EXTRACTED MATERIAL:
· · · ·

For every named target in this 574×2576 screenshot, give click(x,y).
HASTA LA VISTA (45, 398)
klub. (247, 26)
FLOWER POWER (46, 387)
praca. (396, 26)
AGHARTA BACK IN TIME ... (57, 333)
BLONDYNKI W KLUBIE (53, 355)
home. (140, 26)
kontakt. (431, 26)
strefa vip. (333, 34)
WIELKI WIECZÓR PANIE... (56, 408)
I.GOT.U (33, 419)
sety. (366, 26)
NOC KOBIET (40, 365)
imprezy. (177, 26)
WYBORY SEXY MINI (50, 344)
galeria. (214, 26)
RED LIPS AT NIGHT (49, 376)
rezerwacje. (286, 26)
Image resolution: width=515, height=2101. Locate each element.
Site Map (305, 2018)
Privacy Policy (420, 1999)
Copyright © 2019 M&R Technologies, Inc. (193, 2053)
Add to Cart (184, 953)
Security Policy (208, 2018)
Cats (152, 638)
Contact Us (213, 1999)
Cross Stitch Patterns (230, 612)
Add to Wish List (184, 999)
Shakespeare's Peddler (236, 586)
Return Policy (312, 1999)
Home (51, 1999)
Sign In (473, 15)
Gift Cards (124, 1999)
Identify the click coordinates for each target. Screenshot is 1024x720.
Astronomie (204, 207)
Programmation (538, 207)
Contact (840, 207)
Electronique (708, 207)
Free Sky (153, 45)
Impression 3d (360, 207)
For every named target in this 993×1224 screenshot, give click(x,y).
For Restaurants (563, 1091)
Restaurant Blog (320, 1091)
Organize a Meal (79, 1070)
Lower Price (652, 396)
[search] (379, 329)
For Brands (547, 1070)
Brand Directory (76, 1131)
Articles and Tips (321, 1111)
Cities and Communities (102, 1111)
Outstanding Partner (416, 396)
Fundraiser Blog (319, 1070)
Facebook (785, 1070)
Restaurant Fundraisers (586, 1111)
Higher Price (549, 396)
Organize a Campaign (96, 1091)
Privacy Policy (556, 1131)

· · · ·

THE EXERCISE: Please rewrite everything from the line containing "sety. (366, 26)" down to the end of the lines, replacing "Blog" with "Journal" and leaving all else unchanged.

THE OUTPUT:
sety. (366, 26)
NOC KOBIET (40, 365)
imprezy. (177, 26)
WYBORY SEXY MINI (50, 344)
galeria. (214, 26)
RED LIPS AT NIGHT (49, 376)
rezerwacje. (286, 26)
Image resolution: width=515, height=2101. Locate each element.
Site Map (305, 2018)
Privacy Policy (420, 1999)
Copyright © 2019 M&R Technologies, Inc. (193, 2053)
Add to Cart (184, 953)
Security Policy (208, 2018)
Cats (152, 638)
Contact Us (213, 1999)
Cross Stitch Patterns (230, 612)
Add to Wish List (184, 999)
Shakespeare's Peddler (236, 586)
Return Policy (312, 1999)
Home (51, 1999)
Sign In (473, 15)
Gift Cards (124, 1999)
Identify the click coordinates for each target. Screenshot is 1024x720.
Astronomie (204, 207)
Programmation (538, 207)
Contact (840, 207)
Electronique (708, 207)
Free Sky (153, 45)
Impression 3d (360, 207)
For every named target in this 993×1224 screenshot, give click(x,y).
For Restaurants (563, 1091)
Restaurant Journal (320, 1091)
Organize a Meal (79, 1070)
Lower Price (652, 396)
[search] (379, 329)
For Brands (547, 1070)
Brand Directory (76, 1131)
Articles and Tips (321, 1111)
Cities and Communities (102, 1111)
Outstanding Partner (416, 396)
Fundraiser Journal (319, 1070)
Facebook (785, 1070)
Restaurant Fundraisers (586, 1111)
Higher Price (549, 396)
Organize a Campaign (96, 1091)
Privacy Policy (556, 1131)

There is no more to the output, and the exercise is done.